Starting with the line that contains "[עקוב אחר כיכר TV] (219, 929)" and stopping after the line that contains "אוכל ומתכונים (71, 36)", copy the entries below exactly. Include nothing else.
### Provided entries ###
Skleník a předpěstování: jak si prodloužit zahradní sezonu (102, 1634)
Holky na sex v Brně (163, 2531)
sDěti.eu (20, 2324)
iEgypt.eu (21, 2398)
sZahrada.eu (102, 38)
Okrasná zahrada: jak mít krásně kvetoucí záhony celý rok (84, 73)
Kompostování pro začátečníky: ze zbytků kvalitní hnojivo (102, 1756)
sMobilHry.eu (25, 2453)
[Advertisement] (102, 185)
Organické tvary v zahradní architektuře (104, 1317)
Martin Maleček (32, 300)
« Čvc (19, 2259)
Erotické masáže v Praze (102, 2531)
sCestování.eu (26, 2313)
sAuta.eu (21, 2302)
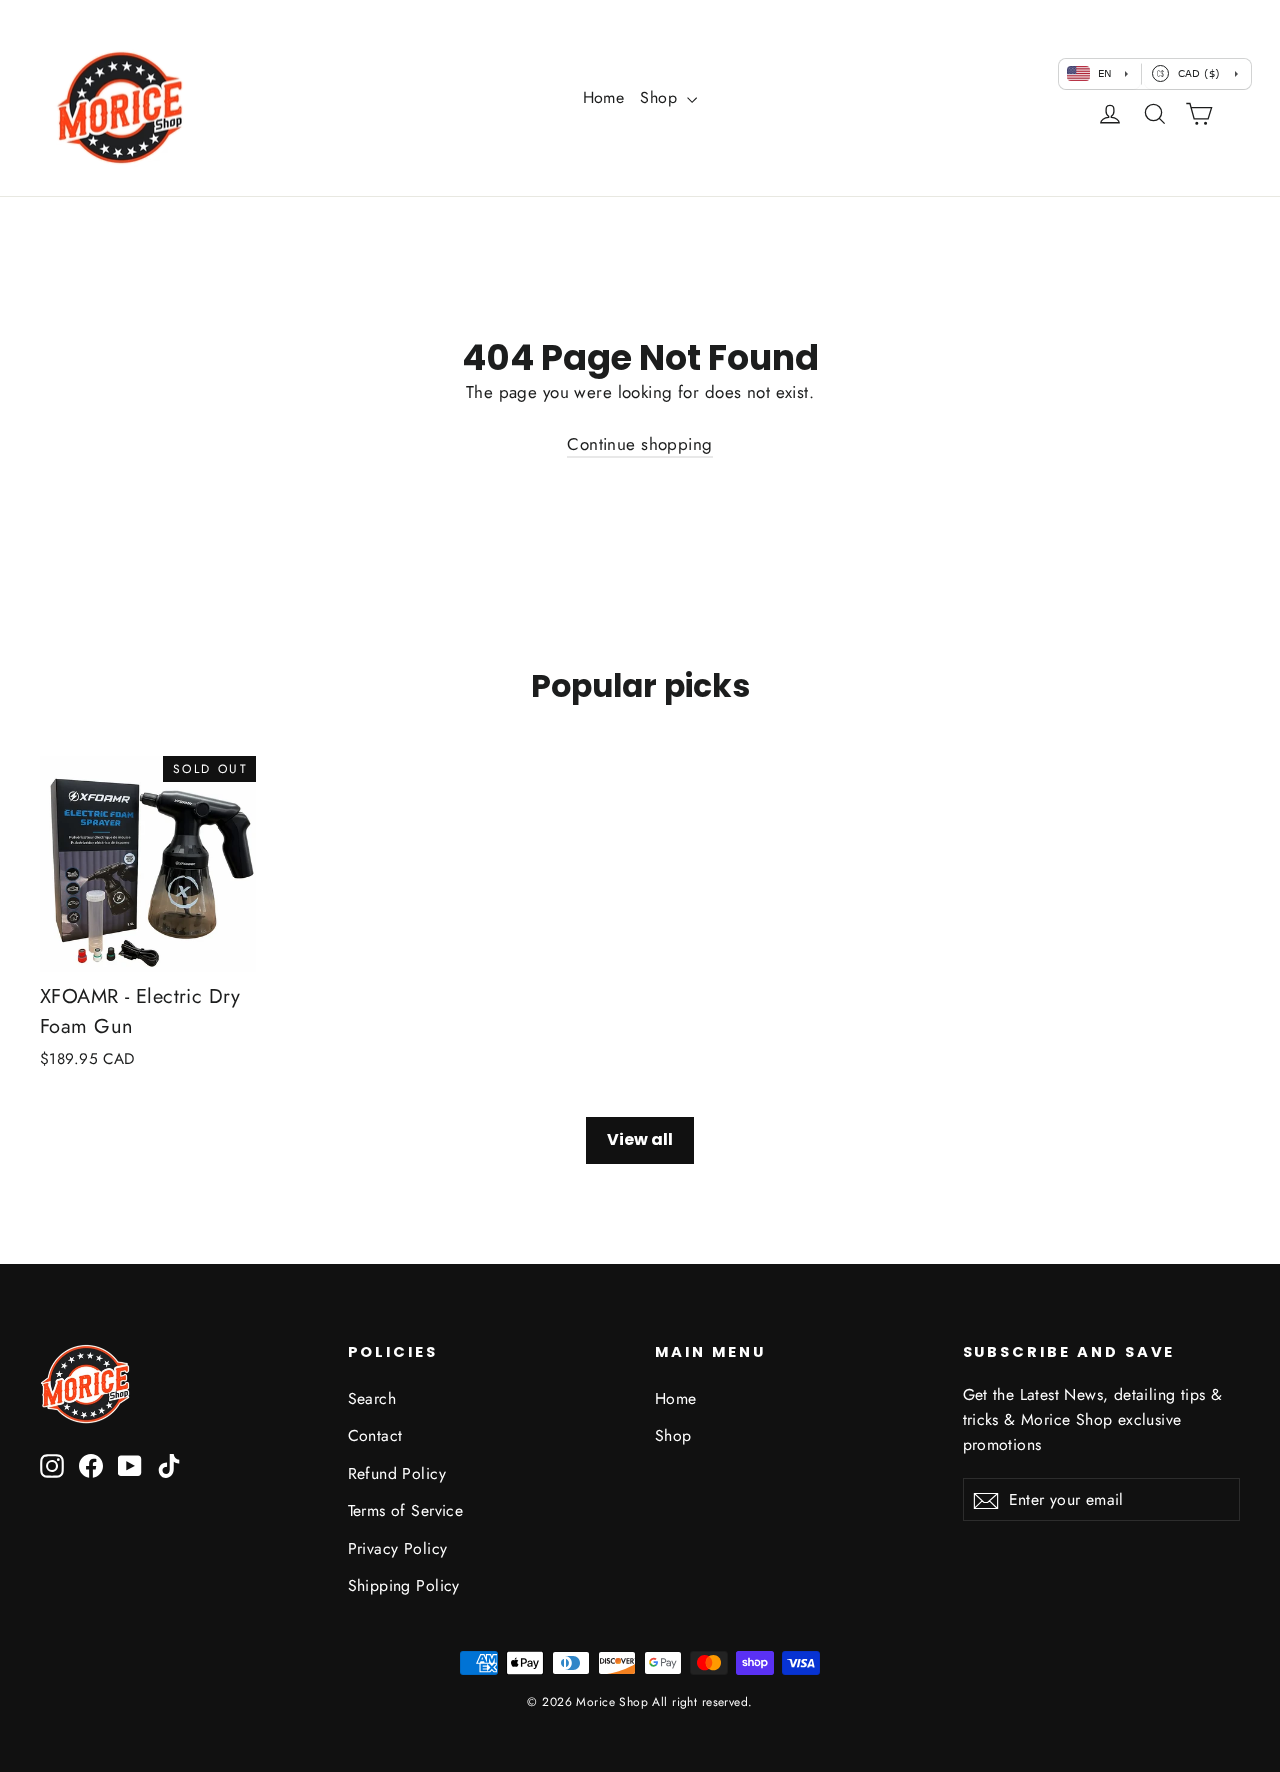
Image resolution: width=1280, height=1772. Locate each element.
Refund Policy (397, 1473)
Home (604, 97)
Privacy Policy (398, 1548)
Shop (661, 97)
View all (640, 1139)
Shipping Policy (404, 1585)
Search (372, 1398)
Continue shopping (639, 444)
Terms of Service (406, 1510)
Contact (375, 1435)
###
### Provided entries ###
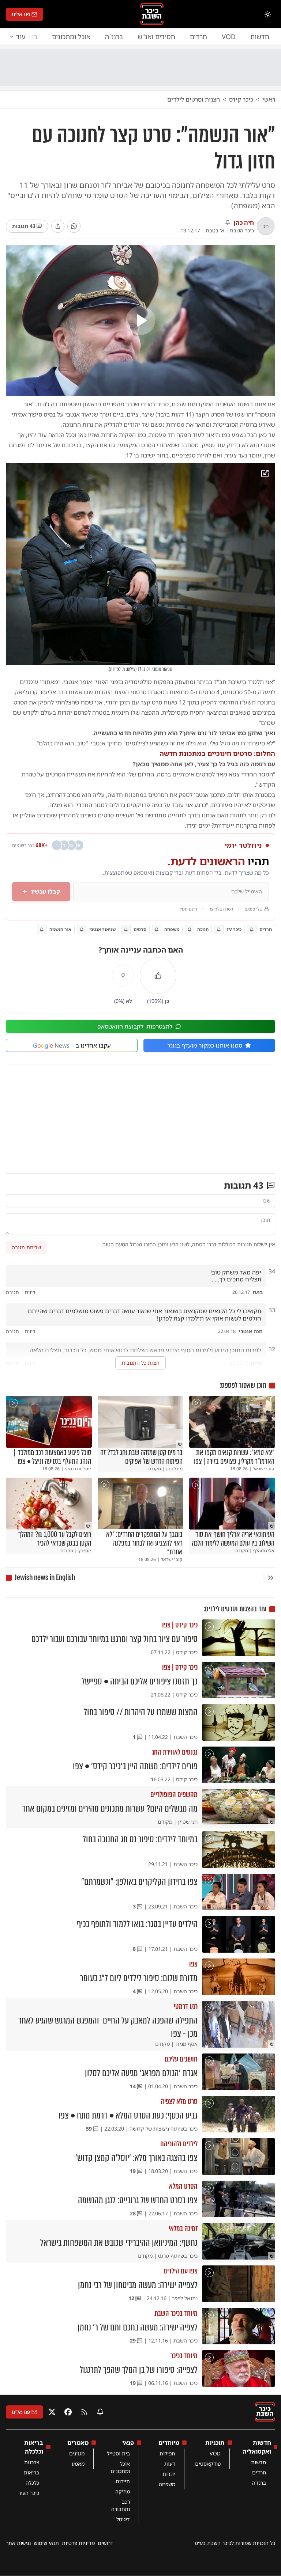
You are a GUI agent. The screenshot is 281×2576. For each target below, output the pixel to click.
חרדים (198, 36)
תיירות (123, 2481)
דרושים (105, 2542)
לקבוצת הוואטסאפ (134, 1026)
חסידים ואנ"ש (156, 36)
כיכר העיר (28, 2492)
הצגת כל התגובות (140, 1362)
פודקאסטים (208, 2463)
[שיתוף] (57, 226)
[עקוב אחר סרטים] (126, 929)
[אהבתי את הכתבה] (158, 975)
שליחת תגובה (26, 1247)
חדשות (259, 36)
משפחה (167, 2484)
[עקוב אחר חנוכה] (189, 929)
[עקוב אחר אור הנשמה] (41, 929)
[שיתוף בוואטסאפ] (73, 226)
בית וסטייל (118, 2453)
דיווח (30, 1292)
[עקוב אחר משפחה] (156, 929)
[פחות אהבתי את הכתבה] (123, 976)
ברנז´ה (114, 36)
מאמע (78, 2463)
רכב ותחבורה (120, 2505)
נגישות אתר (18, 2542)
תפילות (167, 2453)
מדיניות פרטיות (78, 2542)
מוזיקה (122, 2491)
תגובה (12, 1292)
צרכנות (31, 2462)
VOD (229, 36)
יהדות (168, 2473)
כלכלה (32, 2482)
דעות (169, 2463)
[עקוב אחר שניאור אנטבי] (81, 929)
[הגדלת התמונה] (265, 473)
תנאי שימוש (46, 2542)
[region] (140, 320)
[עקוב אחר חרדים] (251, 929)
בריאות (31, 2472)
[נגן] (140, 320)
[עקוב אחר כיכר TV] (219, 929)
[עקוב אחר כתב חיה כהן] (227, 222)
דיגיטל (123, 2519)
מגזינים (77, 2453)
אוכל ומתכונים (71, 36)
###
# Result for this task
[עקוב אחר כיכר TV] (219, 929)
[עקוב אחר כתב חיה כהן] (227, 222)
דיגיטל (123, 2519)
מגזינים (77, 2453)
אוכל ומתכונים (71, 36)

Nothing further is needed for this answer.